Expert Statement: Jürgen Vormann, Infraserv
CO2-Neutral Chemical Industry - The Challenge of an Industry Transformation
Germany, as one of the major chemical manufacturing nations, has committed to achieve this goal by 2050. But companies need to translate this industry vision into their specific context.
System changes of the scale of CO2 neutrality for a whole industry sector require a new mindset. Major transformations command long lead times and require consistent and persistent follow-through. It is all but clear whether enough value is created to justify the huge investments and how new value generated is distributed among critical players and investors.

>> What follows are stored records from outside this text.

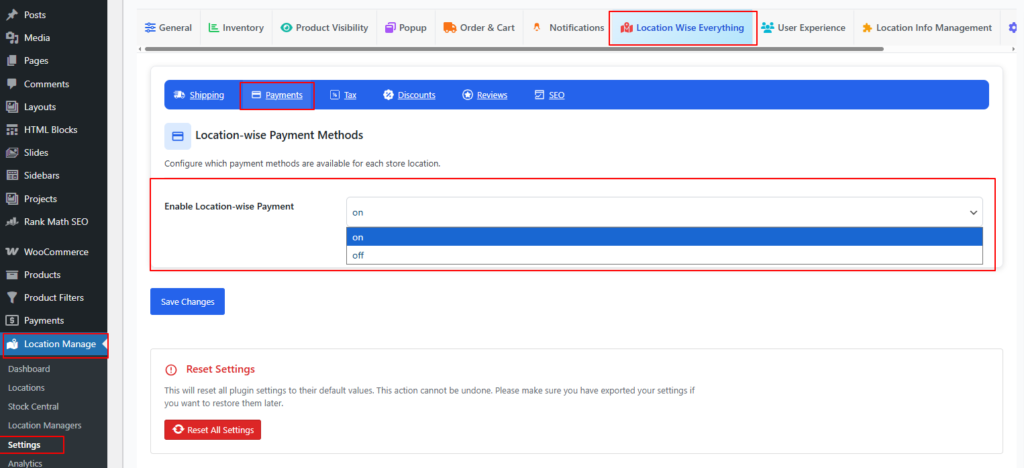This screenshot has width=1024, height=468.
Task: Click the Reset All Settings button
Action: tap(212, 429)
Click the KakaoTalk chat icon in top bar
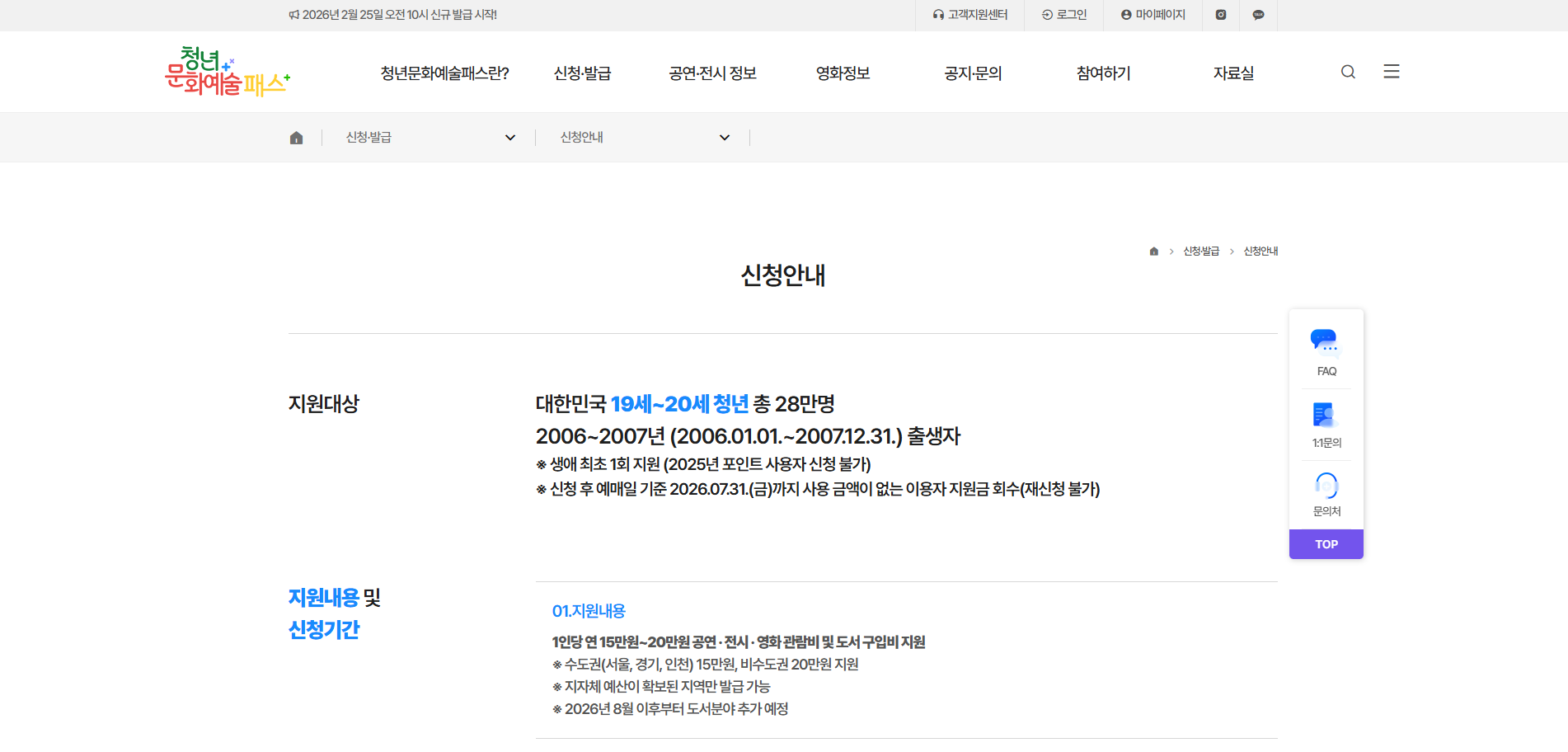 [x=1258, y=15]
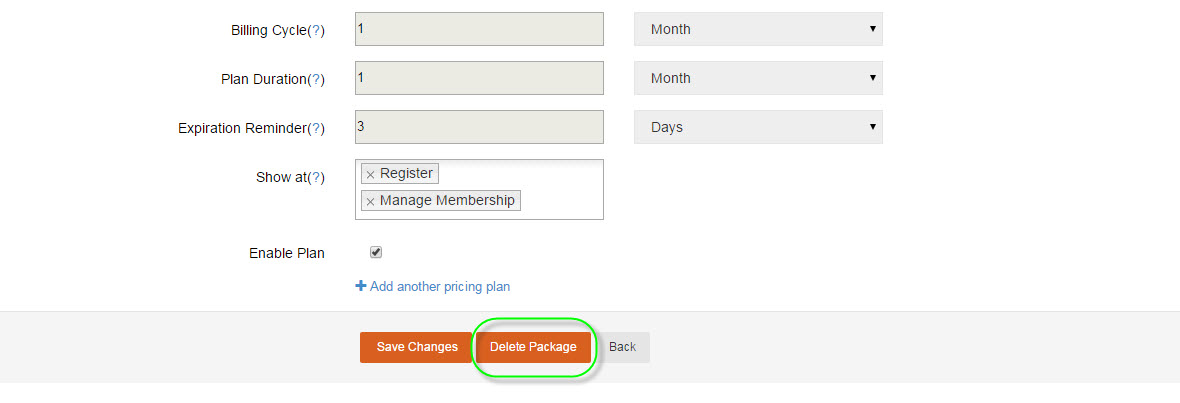1180x403 pixels.
Task: Open Billing Cycle unit dropdown
Action: (758, 29)
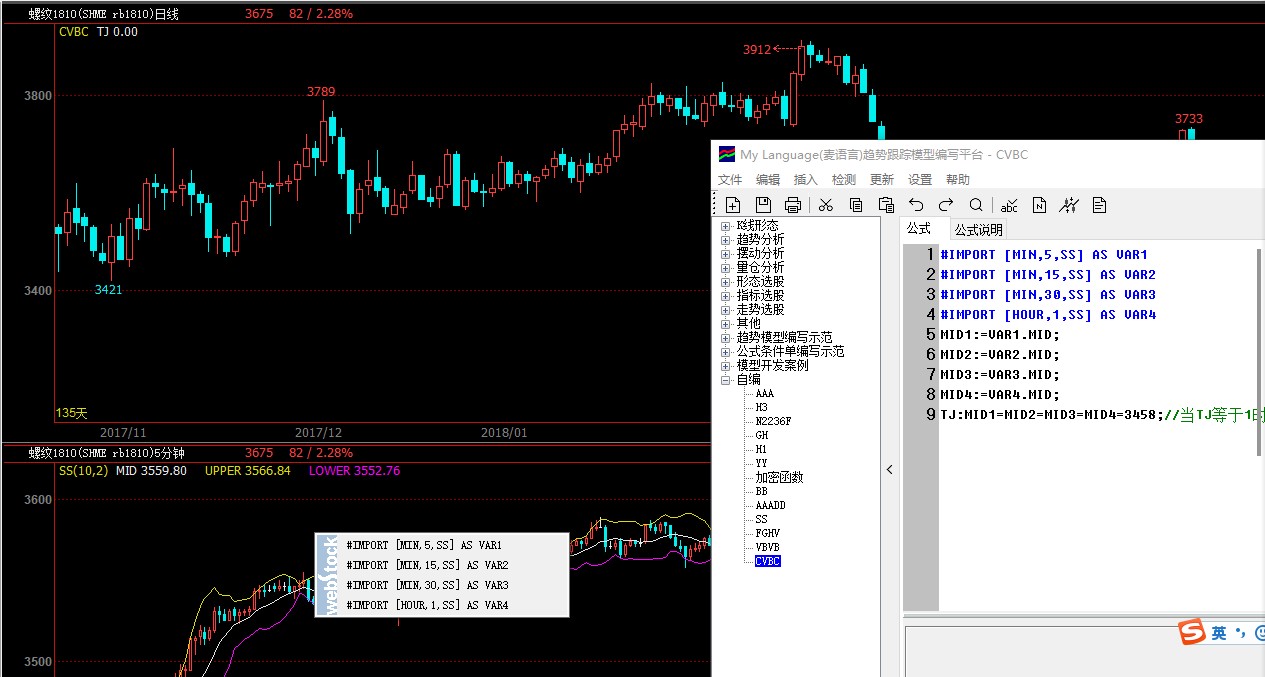1265x677 pixels.
Task: Click the Print icon in toolbar
Action: [793, 205]
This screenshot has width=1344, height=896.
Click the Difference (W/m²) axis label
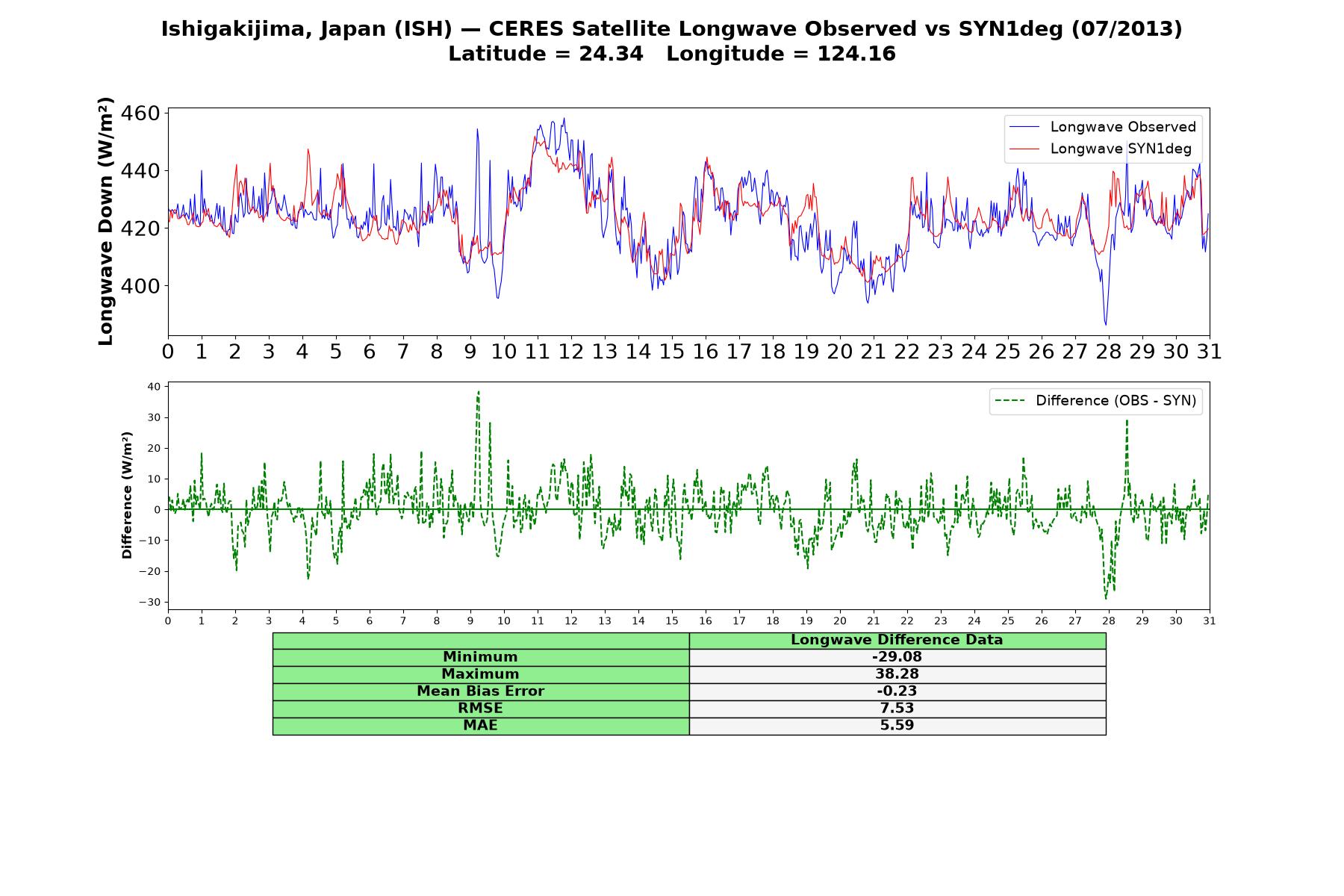[127, 496]
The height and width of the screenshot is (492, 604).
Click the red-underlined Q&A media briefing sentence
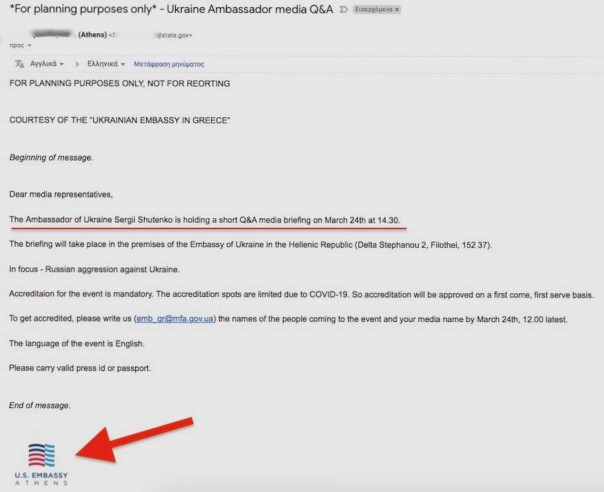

CHEManager asked executives and industry experts to share their opinions on this industry transformation, which is a multi-stakeholder challenge and comprises economical, technical, societal and political aspects. We proposed to discuss the following aspects:
- What is your strategy / timeline to become carbon neutral and what are the key challenges on the path to achieve this goal?
- What political / regulatory measures are needed to encourage companies to invest in carbon neutral technologies?
- What economical / societal benefits do you expect or hope for by decarbonizing your business?
- How do you plan to involve external stakeholders critical for achieving CO2 neutrality?
Jürgen Vormann: The Covid-19 pandemic currently dominates the headlines and has displaced sustainability and climate change from the top of society’s agenda. However, these issues have lost none of their urgency or significance for the chemical and pharmaceutical sector.
It is my hope that the sustainability debate will — for various reasons, and not just in response to the economic fallout from the pandemic — become less one-sided in the future than it was before the pandemic, when climate protection activities were demanded at times without considering how they would affect Germany’s competitiveness.
We need pragmatic sustainability policies in Germany and Europe — policies that target ambitious but achievable goals and acknowledge the realities of global competition instead of focusing on the crowd-pleasing appeal of a “green new deal”. That will only happen if we have a critical, constructive and solution-driven debate, not a dogmatic and occasionally one-dimensional vision of sustainability that is geared toward the political mainstream. Sustainability policies that ignore socio-economic facts and allow value generation to be offshored outside Europe quickly lose their claim to being sustainable. Indeed, they run the risk of creating more numerous and serious problems than they purport to solve.
The chemical and pharmaceutical industry has always driven the kind of innovation that is so essential to developing new energy, healthcare, transportation and environmental technologies. It has thus done much to help achieve climate targets, make Germany a socio-economically sustainable place to do business and provide environmentally relevant technologies for tomorrow’s challenges. It is thus in all our interest to do everything we can to give the chemical and pharmaceutical sector a future in Germany and Europe.